(Problem details) From the first entry to the last, copy each one exactly.

(Records to use)

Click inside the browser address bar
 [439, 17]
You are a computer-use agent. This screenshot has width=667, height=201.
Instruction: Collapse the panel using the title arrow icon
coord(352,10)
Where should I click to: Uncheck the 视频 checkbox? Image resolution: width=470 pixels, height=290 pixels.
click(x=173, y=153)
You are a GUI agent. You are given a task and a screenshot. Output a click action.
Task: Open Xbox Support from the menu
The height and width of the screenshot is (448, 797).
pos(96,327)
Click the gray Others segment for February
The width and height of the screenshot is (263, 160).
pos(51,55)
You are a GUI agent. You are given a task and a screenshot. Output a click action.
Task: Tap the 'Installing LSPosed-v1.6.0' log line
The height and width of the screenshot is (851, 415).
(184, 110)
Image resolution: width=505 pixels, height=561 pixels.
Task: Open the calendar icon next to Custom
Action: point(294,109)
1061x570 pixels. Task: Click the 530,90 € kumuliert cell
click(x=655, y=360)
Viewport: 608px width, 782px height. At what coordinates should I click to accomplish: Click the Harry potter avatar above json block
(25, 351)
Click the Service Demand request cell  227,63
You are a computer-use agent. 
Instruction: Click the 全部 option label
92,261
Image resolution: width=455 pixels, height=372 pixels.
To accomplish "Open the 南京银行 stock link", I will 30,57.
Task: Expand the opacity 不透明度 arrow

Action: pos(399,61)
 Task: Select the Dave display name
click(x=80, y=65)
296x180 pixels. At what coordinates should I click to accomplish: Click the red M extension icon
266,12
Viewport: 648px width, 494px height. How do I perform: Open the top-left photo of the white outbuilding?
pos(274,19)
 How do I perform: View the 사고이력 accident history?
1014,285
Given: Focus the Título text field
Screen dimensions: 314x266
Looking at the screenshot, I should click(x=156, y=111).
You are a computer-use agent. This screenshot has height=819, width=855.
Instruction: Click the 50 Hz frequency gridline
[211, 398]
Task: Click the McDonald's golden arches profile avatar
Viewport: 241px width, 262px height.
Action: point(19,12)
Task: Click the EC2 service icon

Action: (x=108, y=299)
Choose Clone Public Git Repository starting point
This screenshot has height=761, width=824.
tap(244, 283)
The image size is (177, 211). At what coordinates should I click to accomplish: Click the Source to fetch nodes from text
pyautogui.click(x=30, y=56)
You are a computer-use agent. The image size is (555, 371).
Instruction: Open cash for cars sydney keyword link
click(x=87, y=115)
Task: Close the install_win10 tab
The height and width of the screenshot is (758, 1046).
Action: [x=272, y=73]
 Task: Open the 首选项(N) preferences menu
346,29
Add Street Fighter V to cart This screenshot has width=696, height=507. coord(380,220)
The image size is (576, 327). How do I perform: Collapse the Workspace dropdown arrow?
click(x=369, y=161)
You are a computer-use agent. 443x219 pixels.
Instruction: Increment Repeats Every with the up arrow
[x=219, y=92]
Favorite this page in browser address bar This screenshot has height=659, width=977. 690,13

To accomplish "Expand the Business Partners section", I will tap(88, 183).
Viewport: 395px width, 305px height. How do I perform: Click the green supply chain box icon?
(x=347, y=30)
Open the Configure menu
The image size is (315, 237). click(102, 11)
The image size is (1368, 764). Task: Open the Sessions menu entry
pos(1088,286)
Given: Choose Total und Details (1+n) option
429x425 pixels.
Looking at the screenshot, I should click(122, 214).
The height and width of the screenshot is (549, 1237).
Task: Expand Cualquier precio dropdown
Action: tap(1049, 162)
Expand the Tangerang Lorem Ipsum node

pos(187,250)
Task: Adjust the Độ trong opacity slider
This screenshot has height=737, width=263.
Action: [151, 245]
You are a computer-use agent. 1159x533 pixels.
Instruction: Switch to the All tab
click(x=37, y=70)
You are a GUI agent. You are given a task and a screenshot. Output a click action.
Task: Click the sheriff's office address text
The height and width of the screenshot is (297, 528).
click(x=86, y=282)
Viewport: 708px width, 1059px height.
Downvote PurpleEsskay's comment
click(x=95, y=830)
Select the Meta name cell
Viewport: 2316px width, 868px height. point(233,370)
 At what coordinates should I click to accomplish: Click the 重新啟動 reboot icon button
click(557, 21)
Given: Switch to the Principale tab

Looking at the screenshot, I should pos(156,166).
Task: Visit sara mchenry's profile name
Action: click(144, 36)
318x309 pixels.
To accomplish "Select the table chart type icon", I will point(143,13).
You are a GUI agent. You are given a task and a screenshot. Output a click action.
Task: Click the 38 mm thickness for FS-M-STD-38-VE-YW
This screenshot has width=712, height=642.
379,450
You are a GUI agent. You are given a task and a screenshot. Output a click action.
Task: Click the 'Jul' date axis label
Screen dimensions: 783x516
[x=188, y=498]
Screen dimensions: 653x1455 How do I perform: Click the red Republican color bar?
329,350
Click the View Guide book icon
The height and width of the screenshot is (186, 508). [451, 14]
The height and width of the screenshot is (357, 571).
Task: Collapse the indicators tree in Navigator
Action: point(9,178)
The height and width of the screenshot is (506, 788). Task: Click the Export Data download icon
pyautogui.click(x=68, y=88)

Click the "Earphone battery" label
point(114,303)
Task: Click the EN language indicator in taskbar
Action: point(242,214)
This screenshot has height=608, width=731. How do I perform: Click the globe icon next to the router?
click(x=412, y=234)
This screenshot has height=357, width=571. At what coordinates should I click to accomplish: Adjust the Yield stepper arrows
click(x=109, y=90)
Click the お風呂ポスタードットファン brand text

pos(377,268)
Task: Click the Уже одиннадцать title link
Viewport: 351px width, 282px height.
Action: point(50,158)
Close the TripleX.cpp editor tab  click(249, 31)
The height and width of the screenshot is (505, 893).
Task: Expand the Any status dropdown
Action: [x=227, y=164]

(Solution to this task)
Click inside the browser address bar
 [439, 17]
You are a computer-use agent. This screenshot has width=667, height=201.
Instruction: Collapse the panel using the title arrow icon
coord(352,10)
Where should I click to: Uncheck the 视频 checkbox? Image resolution: width=470 pixels, height=290 pixels.
click(x=173, y=153)
You are a GUI agent. You are given a task and a screenshot. Output a click action.
Task: Open Xbox Support from the menu
The height and width of the screenshot is (448, 797).
pos(96,327)
Click the gray Others segment for February
The width and height of the screenshot is (263, 160).
pos(51,55)
You are a GUI agent. You are given a task and a screenshot. Output a click action.
Task: Tap the 'Installing LSPosed-v1.6.0' log line
The height and width of the screenshot is (851, 415).
(184, 110)
Image resolution: width=505 pixels, height=561 pixels.
Task: Open the calendar icon next to Custom
Action: point(294,109)
1061x570 pixels. Task: Click the 530,90 € kumuliert cell
click(x=655, y=360)
Viewport: 608px width, 782px height. At what coordinates should I click to accomplish: Click the Harry potter avatar above json block
(25, 351)
Click the Service Demand request cell  227,63
You are a computer-use agent. 
Instruction: Click the 全部 option label
92,261
Image resolution: width=455 pixels, height=372 pixels.
To accomplish "Open the 南京银行 stock link", I will 30,57.
Task: Expand the opacity 不透明度 arrow

Action: pos(399,61)
 Task: Select the Dave display name
click(x=80, y=65)
296x180 pixels. At what coordinates should I click to accomplish: Click the red M extension icon
266,12
Viewport: 648px width, 494px height. How do I perform: Open the top-left photo of the white outbuilding?
pos(274,19)
 How do I perform: View the 사고이력 accident history?
1014,285
Given: Focus the Título text field
Screen dimensions: 314x266
Looking at the screenshot, I should click(x=156, y=111).
You are a computer-use agent. This screenshot has height=819, width=855.
Instruction: Click the 50 Hz frequency gridline
[211, 398]
Task: Click the McDonald's golden arches profile avatar
Viewport: 241px width, 262px height.
Action: point(19,12)
Task: Click the EC2 service icon

Action: (x=108, y=299)
Choose Clone Public Git Repository starting point
This screenshot has height=761, width=824.
tap(244, 283)
The image size is (177, 211). At what coordinates should I click to accomplish: Click the Source to fetch nodes from text
pyautogui.click(x=30, y=56)
You are a computer-use agent. The image size is (555, 371).
Instruction: Open cash for cars sydney keyword link
click(x=87, y=115)
Task: Close the install_win10 tab
The height and width of the screenshot is (758, 1046).
Action: [x=272, y=73]
 Task: Open the 首选项(N) preferences menu
346,29
Add Street Fighter V to cart This screenshot has width=696, height=507. coord(380,220)
The image size is (576, 327). How do I perform: Collapse the Workspace dropdown arrow?
click(x=369, y=161)
You are a computer-use agent. 443x219 pixels.
Instruction: Increment Repeats Every with the up arrow
[x=219, y=92]
Favorite this page in browser address bar This screenshot has height=659, width=977. 690,13

To accomplish "Expand the Business Partners section", I will tap(88, 183).
Viewport: 395px width, 305px height. How do I perform: Click the green supply chain box icon?
(x=347, y=30)
Open the Configure menu
The image size is (315, 237). click(102, 11)
The image size is (1368, 764). Task: Open the Sessions menu entry
pos(1088,286)
Given: Choose Total und Details (1+n) option
429x425 pixels.
Looking at the screenshot, I should click(122, 214).
The height and width of the screenshot is (549, 1237).
Task: Expand Cualquier precio dropdown
Action: tap(1049, 162)
Expand the Tangerang Lorem Ipsum node

pos(187,250)
Task: Adjust the Độ trong opacity slider
This screenshot has height=737, width=263.
Action: [151, 245]
You are a computer-use agent. 1159x533 pixels.
Instruction: Switch to the All tab
click(x=37, y=70)
You are a GUI agent. You are given a task and a screenshot. Output a click action.
Task: Click the sheriff's office address text
The height and width of the screenshot is (297, 528).
click(x=86, y=282)
Viewport: 708px width, 1059px height.
Downvote PurpleEsskay's comment
click(x=95, y=830)
Select the Meta name cell
Viewport: 2316px width, 868px height. point(233,370)
 At what coordinates should I click to accomplish: Click the 重新啟動 reboot icon button
click(557, 21)
Given: Switch to the Principale tab

Looking at the screenshot, I should pos(156,166).
Task: Visit sara mchenry's profile name
Action: click(144, 36)
318x309 pixels.
To accomplish "Select the table chart type icon", I will point(143,13).
You are a GUI agent. You are given a task and a screenshot. Output a click action.
Task: Click the 38 mm thickness for FS-M-STD-38-VE-YW
This screenshot has width=712, height=642.
379,450
You are a GUI agent. You are given a task and a screenshot. Output a click action.
Task: Click the 'Jul' date axis label
Screen dimensions: 783x516
[x=188, y=498]
Screen dimensions: 653x1455 How do I perform: Click the red Republican color bar?
329,350
Click the View Guide book icon
The height and width of the screenshot is (186, 508). [451, 14]
The height and width of the screenshot is (357, 571).
Task: Collapse the indicators tree in Navigator
Action: point(9,178)
The height and width of the screenshot is (506, 788). Task: Click the Export Data download icon
pyautogui.click(x=68, y=88)

Click the "Earphone battery" label
point(114,303)
Task: Click the EN language indicator in taskbar
Action: point(242,214)
This screenshot has height=608, width=731. How do I perform: Click the globe icon next to the router?
click(x=412, y=234)
This screenshot has height=357, width=571. At what coordinates should I click to accomplish: Adjust the Yield stepper arrows
click(x=109, y=90)
Click the お風呂ポスタードットファン brand text

pos(377,268)
Task: Click the Уже одиннадцать title link
Viewport: 351px width, 282px height.
Action: point(50,158)
Close the TripleX.cpp editor tab  click(249, 31)
The height and width of the screenshot is (505, 893).
Task: Expand the Any status dropdown
Action: [x=227, y=164]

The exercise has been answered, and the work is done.